▶ **SOURCE PASSAGE**
Dr Andreas Stephan
Messy conclusion to BA price-fixing case highlights weaknesses in competition law enforcement
24 April 2012
11 May 2010
30 April 2012
6 November 2006
24 August 2007
12 May 2010
Last week the OFT’s long-running price-fixing case against British Airways came to an end with the original fine agreed in 2007 being halved to £58.5m.
Virgin Atlantic had received immunity in return for blowing the whistle on the alleged collusive arrangement involving passenger fuel surcharges. Keen to capitalise on this high-profile case, the OFT pursued British Airways with corporate fines under the Competition Act 1998 and the criminal prosecution of four of its executives under the Enterprise Act 2002. After BA agreed to a £121.5m settlement in 2007, the administrative case against the airline was put on ice pending the criminal case. This was the first time the UK’s cartel offence would be prosecuted in court. Guilty pleas in the earlier Marine Hoses case had been arranged as part of a US plea bargain after three British nationals were arrested for price fixing in Houston.
The BA case was delayed by pre-trial challenges and was not heard until May 2010. During this time, academics and practitioners expressed doubts as to whether prosecutors could convince a jury that the BA executives had acted dishonestly as required by the cartel offence. The case was far from a sophisticated cartel, with the evidence mainly consisting of emails and telephone calls. These concerns were heightened by a University of East Anglia survey showing weak public attitudes to price fixing in the UK, and the extradition case of USA v Norris in which the House of Lords rules that dishonesty in the context of Conspiracy to Defraud did not extend to secret price fixing, unless accompanied by some aggravating factor. BA even had the confidence to promote one of the four executives to its board while he was awaiting trial.
Dishonesty was never thrashed out in the BA trial because Virgin’s lawyers – whom the OFT had largely relied upon to build their case – produced thousands of new emails in evidence after the trial had begun. It had previously been thought these were corrupted, but Virgin was under an obligation to provide complete and continuing cooperation in order to retain its immunity. The sheer quantity of new evidence made a retrial difficult and so the criminal case simply collapsed. By this time the case had cost a significant amount of tax payer’s money and there were concerns about the reliability of Virgin’s witnesses in testifying as to the dishonesty of their alleged actions.

▶ **SUPPLIED DATA**
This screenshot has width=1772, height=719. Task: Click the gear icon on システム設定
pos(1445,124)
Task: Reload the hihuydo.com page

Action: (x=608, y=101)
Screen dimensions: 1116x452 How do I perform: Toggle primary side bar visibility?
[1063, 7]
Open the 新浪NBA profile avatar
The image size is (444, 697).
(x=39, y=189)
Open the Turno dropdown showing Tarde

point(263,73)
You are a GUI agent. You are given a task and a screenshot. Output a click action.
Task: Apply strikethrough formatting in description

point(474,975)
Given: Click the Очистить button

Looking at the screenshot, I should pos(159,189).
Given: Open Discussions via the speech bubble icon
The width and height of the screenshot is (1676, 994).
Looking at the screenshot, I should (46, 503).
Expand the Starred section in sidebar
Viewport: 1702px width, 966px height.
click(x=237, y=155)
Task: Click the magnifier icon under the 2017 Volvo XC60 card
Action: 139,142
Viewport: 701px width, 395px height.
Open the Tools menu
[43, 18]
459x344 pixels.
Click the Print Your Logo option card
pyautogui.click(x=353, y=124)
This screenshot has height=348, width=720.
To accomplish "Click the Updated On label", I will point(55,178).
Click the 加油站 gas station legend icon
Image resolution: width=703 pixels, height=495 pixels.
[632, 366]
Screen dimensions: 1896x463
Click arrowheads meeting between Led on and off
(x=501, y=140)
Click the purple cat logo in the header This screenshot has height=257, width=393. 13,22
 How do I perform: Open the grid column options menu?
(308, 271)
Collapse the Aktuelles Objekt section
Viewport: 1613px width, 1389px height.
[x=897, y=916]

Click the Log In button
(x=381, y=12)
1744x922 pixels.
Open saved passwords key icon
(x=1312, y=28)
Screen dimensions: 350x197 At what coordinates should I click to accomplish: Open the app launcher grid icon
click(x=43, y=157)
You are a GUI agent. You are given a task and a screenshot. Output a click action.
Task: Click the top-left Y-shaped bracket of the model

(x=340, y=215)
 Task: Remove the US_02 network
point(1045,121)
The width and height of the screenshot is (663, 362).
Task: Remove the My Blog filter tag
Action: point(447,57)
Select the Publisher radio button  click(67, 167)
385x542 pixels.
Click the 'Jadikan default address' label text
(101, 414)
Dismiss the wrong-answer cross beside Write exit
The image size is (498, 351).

▶ **SET TASK**
Put this sentence from the piece on the British Airways price-fixing case into Spanish: "The case was far from a sophisticated cartel, with the evidence mainly consisting of emails and telephone calls."

▶ **RIGHT ANSWER**
El caso distaba mucho de ser un cártel sofisticado, y las pruebas consistían principalmente en correos electrónicos y llamadas telefónicas.